Even in the mid-end: If you buy a phone which you find to be decent, but affordable, and are not out for chasing the latest gimmick - there is no reason it would not last you 6 or 8 years easily - before applications start assuming the presence of better hardware, or a newer Android version than you have etc. Naturally you will have to protect it from physical damage, and maybe replace a battery at some point.
But why? I just replaced my Huawei P20 after eight years and only because nobody cares about app sizes and compatibility.
Because the phones stop working well? I write part of a post, open another tab to go look up some information, come back to the post and what I've written is gone, because the memory got dumped. That's the reality of using an old cheap phone.
And would you consider yourself representative of the phone-buying public in general?
My desktop PC is from 2008 but I'd never consider this to represent anything like common usage. In fact it's so unusual that I get to point it out in posts like this.
You just answered your own question.
There's also the issue of phones occasionally getting broken, of course.
This comment makes no sense to me. I exclusively use very low-end phones from Xiaomi. I buy a new one roughly every two years. Each new phone has a better screen, camera, CPU/GPU, charging, and sometimes more RAM/storage.
Take a look at a comparison of the iphone 17 and the iphone 12
https://www.apple.com/iphone/compare/?modelList=iphone-17,ip...
Is the newer model better? Sure!
But it had 4k 60fps video, optical image stabilisation, a "super retina display" etc five generations ago. The specs have kept improving, but it's not a quantum leap in performance.
iPhone 12 wasn't low end
The same applies at the low end, the grand parent comment even agrees.

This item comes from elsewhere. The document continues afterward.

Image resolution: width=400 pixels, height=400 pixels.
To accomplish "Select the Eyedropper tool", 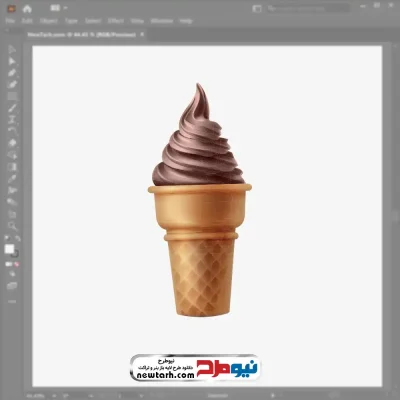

You buy a new phone every two years, it comes with a camera, a cpu, a gpu, a host of sensors. Same as phones did two years ago, and ten years before that.
I don’t use my current smart phone in any ways that are different to the iMate PDA2K I had twenty years so.
How often does your browser freeze up when you open a webpage? How often does your phone browser dump its memory when you switch to another tab and then switch back? Eg if you were writing a post and opened another tab to go check some fact then the post in the original tab gets deleted.
Because that's what happens if you use an old cheap phone in the modern day.
I even had a phone that would occasionally just crash when on a heavy website and the onscreen keyboard popped up. That was not at all infuriating!!! Especially when it would crash when I try to refine a Google search.